OK, that makes sense, and the relevant parts of the spec are much appreciated.

It makes parsing even harder though! You basically have to let identifiers stand in as keywords and then go back and throw away any results where they did...

I think you're being a little imprecise in your use of "parsing", and might benefit from re-reading Syntactic and Lexical Grammars. But to summarize, the lexical grammar is defined to convert a sequence of code points into a sequence of "input elements" (each of which is an |IdentifierName| if and only if it starts with $, _, a Unicode code point with property "ID_Start", or a \u… escape sequence), and the syntactic grammar is defined to convert a sequence of input elements into a parse tree. Some productions of the syntactic grammar reference keywords, which are |IdentifierName| tokens with specific literal contents that never include Unicode escape sequences.

As a result, source text like class Foo { sta\u{74}tic get foo () {} } lexes fine but must fail to parse and there's no need to revisit anything. Similarly, source text like let els\u{65}; must also lex but fail to parse, although because of an early error rather than because of input elements that cannot be fully consumed by syntactic grammar productions (and note that implementations are specifically allowed to interleave early error detection with parsing).

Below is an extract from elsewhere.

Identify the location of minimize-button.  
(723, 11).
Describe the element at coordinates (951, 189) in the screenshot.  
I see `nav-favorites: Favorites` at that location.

There are some cases where the specification is worded to "go back" and reïnterpret an already-constructed parse tree, and those supplemental grammars are specifically identified and make use of "must cover" processing, but none of those cases relate to escape sequences in |IdentifierName| tokens.

The difficulty in parsing ECMA-262 largely stems not from simple restrictions that allow get where ge\u{74} is disallowed, but rather from interdependence between the lexical and syntactic grammars such that lexing output is sensitive to the syntactic grammar context and thus cannot be an independent process (e.g., inside the process of constructing a parse tree, conversion of not-yet-consumed source text like /2/i into input element sequence [|RegularExpressionLiteral| /2/i] vs. [|DivPunctuator| /, |NumericLiteral| 2, |DivPunctuator| /, |IdentifierName| i] depends upon which syntactic grammar production(s) can potentially match).